Gen. Shigeru Iwasaki, chief of the Joint Staff of the Self-Defense Forces, Gen. Martin Dempsey, chairman of the U.S. Joint Chiefs of Staff, and South Korean Adm. Choi Yun Hee discussed threats relating to North Korea's continued development of missiles and nuclear weapons, they said in a joint statement.

A South Korean official said after the meeting that North Korea's nuclear missiles are now becoming "a realistic threat."

"There are areas where (the three countries) should make coordinated efforts to deter (North Korea) by sharing military intelligence such as the detection of missile launches," the official said.

The two-hour meeting was the first for the three nations' chiefs of staff. Their defense ministers have held trilateral talks before.

The three met on the sidelines of U.S.-led multinational naval drills. The Rim of the Pacific exercise runs through Aug. 1. Japan and South Korea are taking part.

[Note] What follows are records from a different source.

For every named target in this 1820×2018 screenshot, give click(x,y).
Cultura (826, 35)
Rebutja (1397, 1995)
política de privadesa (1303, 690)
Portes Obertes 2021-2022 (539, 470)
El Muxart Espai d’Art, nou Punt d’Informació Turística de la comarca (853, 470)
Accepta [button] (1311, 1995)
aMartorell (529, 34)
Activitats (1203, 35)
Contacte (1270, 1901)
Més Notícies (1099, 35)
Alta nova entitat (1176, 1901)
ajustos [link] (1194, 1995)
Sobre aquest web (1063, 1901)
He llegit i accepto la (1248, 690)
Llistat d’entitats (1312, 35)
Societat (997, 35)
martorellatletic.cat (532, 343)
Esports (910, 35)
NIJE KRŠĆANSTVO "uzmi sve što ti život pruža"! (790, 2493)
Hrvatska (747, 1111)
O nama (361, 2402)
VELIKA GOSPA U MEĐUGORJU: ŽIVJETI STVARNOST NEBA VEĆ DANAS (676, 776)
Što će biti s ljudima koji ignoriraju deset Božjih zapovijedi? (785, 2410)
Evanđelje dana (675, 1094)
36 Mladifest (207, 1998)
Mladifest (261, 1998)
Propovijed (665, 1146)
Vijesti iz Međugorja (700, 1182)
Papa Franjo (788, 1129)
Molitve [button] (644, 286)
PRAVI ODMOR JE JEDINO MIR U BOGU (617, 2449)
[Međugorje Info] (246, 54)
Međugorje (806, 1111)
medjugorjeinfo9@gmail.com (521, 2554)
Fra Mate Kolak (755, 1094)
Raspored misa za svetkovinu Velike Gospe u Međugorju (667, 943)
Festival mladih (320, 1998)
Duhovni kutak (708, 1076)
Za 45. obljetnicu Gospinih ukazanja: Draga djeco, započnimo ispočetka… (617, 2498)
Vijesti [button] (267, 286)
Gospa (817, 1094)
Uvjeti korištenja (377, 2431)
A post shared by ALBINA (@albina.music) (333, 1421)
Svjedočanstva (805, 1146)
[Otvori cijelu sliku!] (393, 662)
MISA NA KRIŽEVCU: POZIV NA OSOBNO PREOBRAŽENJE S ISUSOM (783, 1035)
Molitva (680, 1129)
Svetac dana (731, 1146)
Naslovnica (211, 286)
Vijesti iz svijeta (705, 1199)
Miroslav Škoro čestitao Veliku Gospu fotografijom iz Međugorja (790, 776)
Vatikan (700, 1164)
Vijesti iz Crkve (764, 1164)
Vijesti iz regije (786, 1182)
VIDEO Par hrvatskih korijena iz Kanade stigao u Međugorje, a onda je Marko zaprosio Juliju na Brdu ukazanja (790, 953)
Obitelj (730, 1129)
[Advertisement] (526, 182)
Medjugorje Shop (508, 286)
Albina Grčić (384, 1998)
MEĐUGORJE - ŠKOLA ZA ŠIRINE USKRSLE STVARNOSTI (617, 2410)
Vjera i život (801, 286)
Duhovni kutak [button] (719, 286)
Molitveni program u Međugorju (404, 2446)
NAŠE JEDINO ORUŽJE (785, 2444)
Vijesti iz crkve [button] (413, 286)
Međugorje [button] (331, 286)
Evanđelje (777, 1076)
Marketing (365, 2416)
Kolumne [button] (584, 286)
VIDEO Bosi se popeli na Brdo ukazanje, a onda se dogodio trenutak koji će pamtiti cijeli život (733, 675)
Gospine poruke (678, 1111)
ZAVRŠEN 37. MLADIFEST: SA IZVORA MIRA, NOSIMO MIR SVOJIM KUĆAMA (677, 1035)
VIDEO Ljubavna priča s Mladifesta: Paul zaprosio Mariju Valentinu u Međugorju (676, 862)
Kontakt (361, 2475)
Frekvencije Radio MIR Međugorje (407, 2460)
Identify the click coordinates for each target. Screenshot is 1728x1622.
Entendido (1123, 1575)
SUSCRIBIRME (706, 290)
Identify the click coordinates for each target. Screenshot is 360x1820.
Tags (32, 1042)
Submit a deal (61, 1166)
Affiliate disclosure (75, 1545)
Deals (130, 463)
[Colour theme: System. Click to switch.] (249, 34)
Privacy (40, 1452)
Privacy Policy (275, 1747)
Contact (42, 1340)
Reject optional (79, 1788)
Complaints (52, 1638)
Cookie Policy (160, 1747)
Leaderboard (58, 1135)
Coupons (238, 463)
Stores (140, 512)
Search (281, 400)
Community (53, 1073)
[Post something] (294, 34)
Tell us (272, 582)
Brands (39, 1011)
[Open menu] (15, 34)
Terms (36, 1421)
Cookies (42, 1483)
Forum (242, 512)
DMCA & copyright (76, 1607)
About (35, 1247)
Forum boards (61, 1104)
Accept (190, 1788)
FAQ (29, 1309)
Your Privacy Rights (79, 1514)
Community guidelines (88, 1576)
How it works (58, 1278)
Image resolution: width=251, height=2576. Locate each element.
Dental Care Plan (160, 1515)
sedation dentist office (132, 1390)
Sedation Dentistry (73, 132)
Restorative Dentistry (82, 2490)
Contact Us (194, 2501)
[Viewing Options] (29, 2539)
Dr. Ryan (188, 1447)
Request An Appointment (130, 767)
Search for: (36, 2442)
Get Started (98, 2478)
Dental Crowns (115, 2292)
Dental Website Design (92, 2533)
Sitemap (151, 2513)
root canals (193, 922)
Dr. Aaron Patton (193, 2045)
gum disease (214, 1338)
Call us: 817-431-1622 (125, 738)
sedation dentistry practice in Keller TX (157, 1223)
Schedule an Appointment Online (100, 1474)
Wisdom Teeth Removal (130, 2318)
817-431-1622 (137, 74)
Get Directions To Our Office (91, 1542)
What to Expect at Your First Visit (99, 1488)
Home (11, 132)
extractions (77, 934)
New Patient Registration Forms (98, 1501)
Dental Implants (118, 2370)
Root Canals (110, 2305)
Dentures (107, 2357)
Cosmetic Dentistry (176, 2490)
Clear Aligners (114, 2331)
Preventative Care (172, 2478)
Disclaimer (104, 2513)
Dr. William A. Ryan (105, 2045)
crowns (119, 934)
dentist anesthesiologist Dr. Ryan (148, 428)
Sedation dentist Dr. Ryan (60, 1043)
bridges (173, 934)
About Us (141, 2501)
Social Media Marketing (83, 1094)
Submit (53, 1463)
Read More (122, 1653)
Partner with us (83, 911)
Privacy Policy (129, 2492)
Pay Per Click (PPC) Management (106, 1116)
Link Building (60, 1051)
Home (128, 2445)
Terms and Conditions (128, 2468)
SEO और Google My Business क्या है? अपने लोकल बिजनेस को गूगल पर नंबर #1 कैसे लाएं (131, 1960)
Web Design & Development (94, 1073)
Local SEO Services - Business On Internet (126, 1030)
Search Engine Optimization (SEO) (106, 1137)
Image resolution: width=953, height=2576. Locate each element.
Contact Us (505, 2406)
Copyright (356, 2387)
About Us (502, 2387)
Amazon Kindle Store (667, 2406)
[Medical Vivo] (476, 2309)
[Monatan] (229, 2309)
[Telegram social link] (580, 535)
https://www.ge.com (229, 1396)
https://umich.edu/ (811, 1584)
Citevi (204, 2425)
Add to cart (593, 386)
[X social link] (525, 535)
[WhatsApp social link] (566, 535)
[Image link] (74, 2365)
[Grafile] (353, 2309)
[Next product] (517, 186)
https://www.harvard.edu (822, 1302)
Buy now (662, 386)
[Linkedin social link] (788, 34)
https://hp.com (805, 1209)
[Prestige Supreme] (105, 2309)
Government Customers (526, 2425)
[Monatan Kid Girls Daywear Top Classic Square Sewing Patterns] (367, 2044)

The three countries also plan to hold joint naval search and rescue drills after RIMPAC.

On Sunday, North Korea fired short-range ballistic missiles off its east coast toward the Sea of Japan. South Korean reports said the North fired more projectiles Wednesday.

On March 26, the North launched two Rodong medium-range ballistic missiles, which can reach targets almost anywhere in Japan. Pyongyang has also threatened to conduct a new nuclear test.